- _Exercise requirements_
a. In the endofunction text, what does the passage from "For a positive" to "iterating $f$, $n$-times." read when "positive integer" is changed to "natural number"?
b. How does the sentence "An endofunction is a function whose domain and codomain is the same." from the endofunction text read in Spanish?

- _Text_

────────

An endofunction is a function whose domain and codomain is the same.

For a positive integer $n$, define $R_n$ be a function which maps any endofunction $f$ to $f^{(n)}$, where $f^{(n)}$ denotes a function created by iterating $f$, $n$-times.

Now let $S$ denote a successor function defined on $N$. (the set of natural numbers. $S$ is function just adding 1)

Then we think about the expression $(R_3 \circ\ R_2)(S)$, in two different ways.

First way:

$(R_3 \circ\ R_2)(S) = R_3 \circ\ (R_2(S))$ = $R_3$ (a function adding 2)
= a function iterating “adding 2” three times = a function adding 6

Second way:

Let $f$ be an arbitrary endofunction and let’s see what happens for
$(R_3 \circ\ R_2) \circ\ f$.

────────

- _Given material_
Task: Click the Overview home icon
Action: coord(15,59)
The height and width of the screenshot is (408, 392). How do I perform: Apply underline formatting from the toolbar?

────────

- _Answers given_
a.
For a natural number $n$, define $R_n$ be a function which maps any endofunction $f$ to $f^{(n)}$, where $f^{(n)}$ denotes a function created by iterating $f$, $n$-times.

b. Una endofunción es una función cuyo dominio y codominio son iguales.